Class B - Sinkers which swim fine when disturbed. These fish usually feature a massive fluke burden and are being weakened by the flukes. *They rest on the bottom, which further assists the flukes in becoming numerous on the skin and gills. *The fish will eventually die. *A dose of Healthguard or Fluke Tabs is usually rapidly effective to these fish. *You can also perk them up with salt. *

SniperY
06-03-2006, 10:49 PM
Spitting- This is almost always from an advanced infestation of flukes. *But you should do the following 2 things:

(1) Capture the fish, and do an oral exam looking for an ulcer, check the gills for swelling, paleness, white streaks around the edges of the gill or through the gill tissue, or any kind of foreign body (rock, pebble, etc.).

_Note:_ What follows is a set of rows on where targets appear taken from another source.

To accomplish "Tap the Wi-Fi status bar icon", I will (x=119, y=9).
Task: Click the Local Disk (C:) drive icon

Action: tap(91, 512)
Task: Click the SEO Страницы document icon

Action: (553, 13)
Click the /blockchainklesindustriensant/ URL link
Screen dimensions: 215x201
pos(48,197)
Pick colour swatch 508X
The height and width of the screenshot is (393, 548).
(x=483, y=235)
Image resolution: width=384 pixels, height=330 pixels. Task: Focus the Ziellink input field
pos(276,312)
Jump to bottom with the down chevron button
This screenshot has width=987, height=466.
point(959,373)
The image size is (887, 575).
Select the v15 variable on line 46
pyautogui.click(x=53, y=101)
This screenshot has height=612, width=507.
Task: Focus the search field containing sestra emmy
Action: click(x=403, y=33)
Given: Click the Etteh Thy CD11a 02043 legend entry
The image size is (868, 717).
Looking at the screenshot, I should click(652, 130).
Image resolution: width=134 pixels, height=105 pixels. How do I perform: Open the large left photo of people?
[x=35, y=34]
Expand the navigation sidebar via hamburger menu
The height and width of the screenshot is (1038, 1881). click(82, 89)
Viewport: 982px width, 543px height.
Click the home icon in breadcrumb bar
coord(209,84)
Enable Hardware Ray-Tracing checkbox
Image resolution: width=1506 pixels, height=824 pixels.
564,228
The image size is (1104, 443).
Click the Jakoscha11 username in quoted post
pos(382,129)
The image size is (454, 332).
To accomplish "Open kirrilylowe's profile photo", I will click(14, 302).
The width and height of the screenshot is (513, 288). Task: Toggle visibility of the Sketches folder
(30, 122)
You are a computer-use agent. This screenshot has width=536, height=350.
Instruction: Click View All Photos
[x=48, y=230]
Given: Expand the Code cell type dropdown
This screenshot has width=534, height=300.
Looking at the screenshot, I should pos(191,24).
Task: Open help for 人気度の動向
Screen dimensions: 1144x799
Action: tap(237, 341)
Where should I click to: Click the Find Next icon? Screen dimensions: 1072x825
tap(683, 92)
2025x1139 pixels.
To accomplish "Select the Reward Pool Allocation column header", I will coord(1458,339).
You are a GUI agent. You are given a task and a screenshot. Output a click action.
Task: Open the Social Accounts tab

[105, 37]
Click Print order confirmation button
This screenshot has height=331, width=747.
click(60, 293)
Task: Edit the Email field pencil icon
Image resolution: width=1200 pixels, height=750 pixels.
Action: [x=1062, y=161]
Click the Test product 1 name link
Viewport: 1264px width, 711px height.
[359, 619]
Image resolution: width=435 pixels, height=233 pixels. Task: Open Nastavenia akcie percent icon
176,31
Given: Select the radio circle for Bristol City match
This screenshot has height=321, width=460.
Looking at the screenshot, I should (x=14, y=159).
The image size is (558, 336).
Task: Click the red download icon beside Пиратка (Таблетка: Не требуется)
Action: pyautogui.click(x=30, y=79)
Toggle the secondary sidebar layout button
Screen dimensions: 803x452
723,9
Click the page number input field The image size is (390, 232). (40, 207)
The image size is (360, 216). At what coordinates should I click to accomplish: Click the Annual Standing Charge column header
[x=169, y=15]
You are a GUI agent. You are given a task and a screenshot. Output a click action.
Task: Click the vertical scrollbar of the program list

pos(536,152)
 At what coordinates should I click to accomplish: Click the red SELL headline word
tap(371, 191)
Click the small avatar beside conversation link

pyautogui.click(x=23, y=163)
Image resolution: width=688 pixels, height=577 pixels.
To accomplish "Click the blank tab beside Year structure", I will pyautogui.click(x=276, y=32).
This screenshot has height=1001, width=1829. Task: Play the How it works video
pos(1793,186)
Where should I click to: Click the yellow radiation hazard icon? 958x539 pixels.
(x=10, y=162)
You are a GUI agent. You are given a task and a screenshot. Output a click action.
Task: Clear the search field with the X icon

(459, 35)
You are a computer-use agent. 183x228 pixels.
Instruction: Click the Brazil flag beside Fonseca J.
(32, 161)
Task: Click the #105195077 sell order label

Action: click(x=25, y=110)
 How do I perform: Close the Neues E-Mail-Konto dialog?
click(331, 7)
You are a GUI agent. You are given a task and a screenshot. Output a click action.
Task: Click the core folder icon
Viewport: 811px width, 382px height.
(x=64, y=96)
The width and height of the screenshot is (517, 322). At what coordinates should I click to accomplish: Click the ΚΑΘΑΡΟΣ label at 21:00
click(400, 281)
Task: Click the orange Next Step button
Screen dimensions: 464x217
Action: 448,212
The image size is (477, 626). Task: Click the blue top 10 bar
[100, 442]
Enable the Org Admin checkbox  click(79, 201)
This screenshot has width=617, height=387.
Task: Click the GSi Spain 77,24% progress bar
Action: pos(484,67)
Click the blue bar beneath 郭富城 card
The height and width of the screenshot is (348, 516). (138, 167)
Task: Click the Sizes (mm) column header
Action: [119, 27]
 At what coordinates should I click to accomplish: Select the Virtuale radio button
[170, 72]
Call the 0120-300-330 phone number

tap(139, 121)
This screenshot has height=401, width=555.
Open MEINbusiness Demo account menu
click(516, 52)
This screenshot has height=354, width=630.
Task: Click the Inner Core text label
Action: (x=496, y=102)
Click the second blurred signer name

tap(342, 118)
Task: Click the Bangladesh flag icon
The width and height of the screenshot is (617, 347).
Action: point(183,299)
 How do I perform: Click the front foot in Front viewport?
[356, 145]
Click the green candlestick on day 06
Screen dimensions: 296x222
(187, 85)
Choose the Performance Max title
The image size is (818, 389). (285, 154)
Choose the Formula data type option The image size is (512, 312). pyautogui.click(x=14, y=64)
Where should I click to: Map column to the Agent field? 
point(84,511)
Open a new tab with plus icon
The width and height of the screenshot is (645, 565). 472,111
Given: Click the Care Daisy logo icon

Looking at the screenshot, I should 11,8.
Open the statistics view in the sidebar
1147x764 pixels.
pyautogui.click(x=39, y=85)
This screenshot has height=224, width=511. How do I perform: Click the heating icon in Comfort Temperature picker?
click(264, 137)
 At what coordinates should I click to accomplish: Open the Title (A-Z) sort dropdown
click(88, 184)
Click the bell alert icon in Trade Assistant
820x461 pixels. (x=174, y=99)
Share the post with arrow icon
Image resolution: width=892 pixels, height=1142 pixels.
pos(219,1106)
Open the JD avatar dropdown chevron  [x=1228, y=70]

(2) Scrape the gill and examine under a microscope for flukes. *( best done by someone who knows what they are looking for)

SniperY
06-03-2006, 10:50 PM
Open Mouth (cannot close mouth)- This is usually when fish have a rock or something foreign stuck in their mouths. *If you are very gentle you can push it forward and out of their mouth through an accessway under the gill cover. *The fish of course would do better if under some anesthesia. *Oil of cloves can be recommended too. *The other reasons for open mouth could be a sore or ulcer located on the roof of the mouth. *This is usually treated by swabbing the area with hydrogen peroxide (be careful not to get any in the gills) and an injection of Baytril.

SniperY
06-03-2006, 10:51 PM
Laying Over- Layover or Sleeping Sickness is usually a bacterial infection caused by parasites chewing on the gills or skin. In other instances, it is only a result of severe stress, such as a bitter cold or exposure to chlorine. *The most common found parasites are Costia, Trichodina, and Chilodinella. *

You will have to evaluate for all sources of stress and get them corrected. *It is recommended by to salt at 0.3% and then in at all possible, inject the fish to offset any infection that may be in the fish's system. *Several medications are available.

SniperY
06-03-2006, 10:52 PM
Scratching or Flashing-Fish that flash and scratch will do this if they have flukes or most any parasite. *They do this to try to remove them from their bodies. *Parasites will damage the skin, opening it to infection. *The other thing is the fish will do their own damage to the skin when they flash so you need to treat this immediately. *Water changes are important because water quality can cause flashing. *A large water change can sometimes cause flashing as the fish is adapting to the different pH level. *Chlorine or other metals can cause this as well. *Using a dechlorinator helps a lot with this.